Cross-Training Teams

Background

As the VP of Design, I meet every other month with my cross-functional partners (aka other VPs). In those meetings, one of my questions is always,

"How can I and the design team better serve you?"

During one meeting with the VP of Engineering, they said that they felt like the designers could use some training on the technology (specifically the CMS, Drupal) that our engineers were using.

Why? Recently there were a few cases where designers made recommendations or decisions that increased engineering time significantly. And those design decisions weren't related to major features that would positively impact the customer experience. In short, the designers were needlessly making things more complicated.
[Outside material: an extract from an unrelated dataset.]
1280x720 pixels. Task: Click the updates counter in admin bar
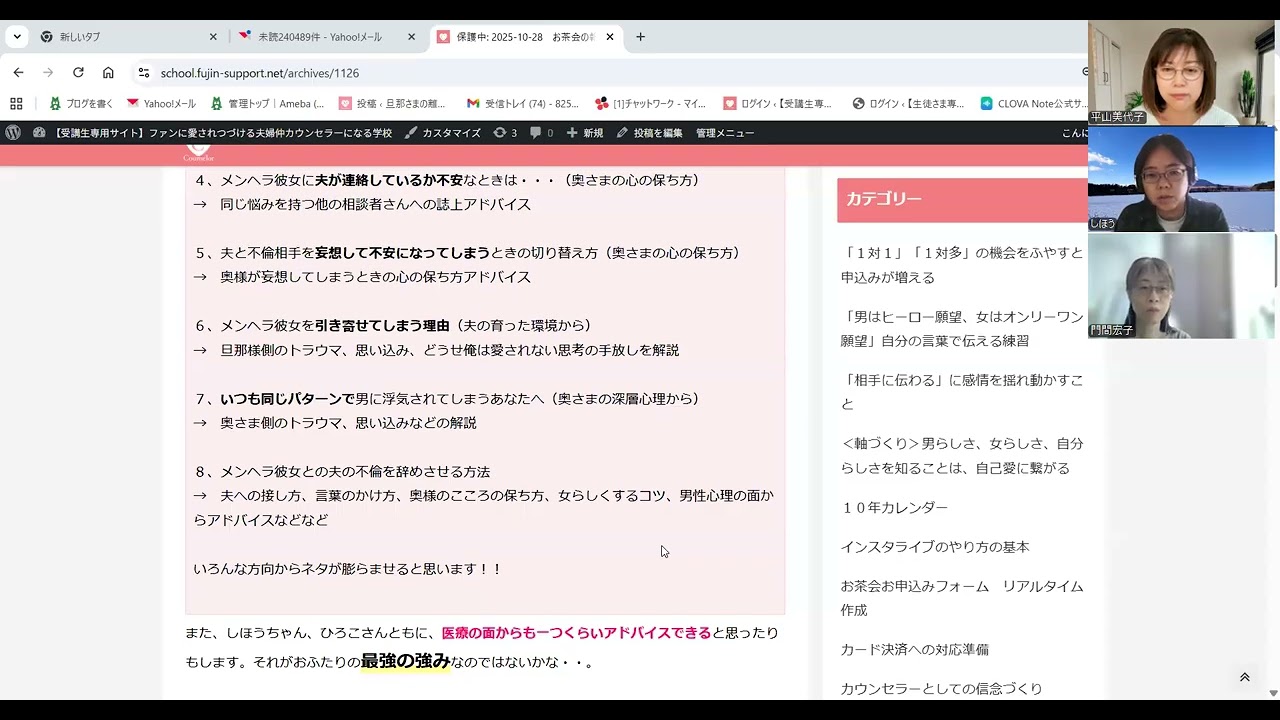(505, 133)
There was an easier way. And the VP of Engineering thought some training would help. After talking through the examples in depth, I agreed and we made a plan!

Goal

The goal was help designers understand how their design decisions may impact engineering time. And to help them have better conversations to find an appropriate solution.

Approach

We set up a Drupal training for all designers. The VP of Engineering identified some videos that covered the basics, created a presentation, and then set up sandboxes for each designer.

Setting Expectations

I scheduled the meeting and briefed the designers on:

  • what the training is

  • why are we doing it

  • what do you need to do in advance

  • what you'll learn

The Training

The training included:

  1. Pre-work - Designers watched ~45 min worth of intro to Drupal videos so they could get a grasp of the basics, especially terminology.
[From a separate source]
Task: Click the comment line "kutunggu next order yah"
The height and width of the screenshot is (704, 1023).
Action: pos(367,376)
  2. Presentation - The VP of Engineering gave a 30 min presentation to the whole group of designers, covering a few more complex topics.

  3. Hand-on Practice - Then we broke out into small groups. Each group had 2-3 designers and 2-3 engineers. Designer were given an engineering task. They completed it and had engineers there with them, coaching them and answering questions along the way.

  4. Debrief - We took 10 minutes at the end to reflect on how the training session went, any outstanding questions, and where to get more resources.

Immediately, during the training, many designers had "a-ha moments!" The concepts clicked. One designer even said, "I've been calling everything a block. Now understand why everyone was looking at me funny. I've been using the wrong word this whole time." They all had more clarity around the questions engineers were asking them about their designs.

Updates

  • We conduct this training about every year. It's a good refresher for existing designers and still an excellent intro for new designers.

  • Different engineers join the training as coaches.

Impact

  • Strengthened relationships and communication between engineers and designers (in the training and on projects)

  • Designers understand the engineering impact of their design decisions. And if they don't, both parties are more comfortable working out alternate solutions.


Staying Creative With Daily Drawing

The Goal: creativity + community

In an effort to encourage cross-functional fun and creativity within the company, I started the ‘Daily Post-it'.’ I was also inspired by the many books, blog posts, and challenges (ex. Inktober, Drawloween) that encourage folx to draw everyday.

The Prompt: Every morning I would post a prompt in Slack and encourage folx to reply with their post-it drawing. Anyone could participate. No drawing skills required.

What happened? It was fun to see what people drew! People from many teams participated, not just designers. It sometimes started a conversation or friendly competition. Some designers set personal goals to complete the Daily Post-it every day.

Outcome: The Daily Post-it was a fun, easy, asynchronous way for people (anyone! remote teams!) to draw every day, exercise a different part of their brain, and connect with colleagues over something silly. 10/10, would recommend.

What Prompts Worked Best: Prompts with two words worked best (ex. field trip, bad dog, lettuce outbreak). The sillier the better! Exotic animals or animals that are not well known increased engagement (ex. pangolin).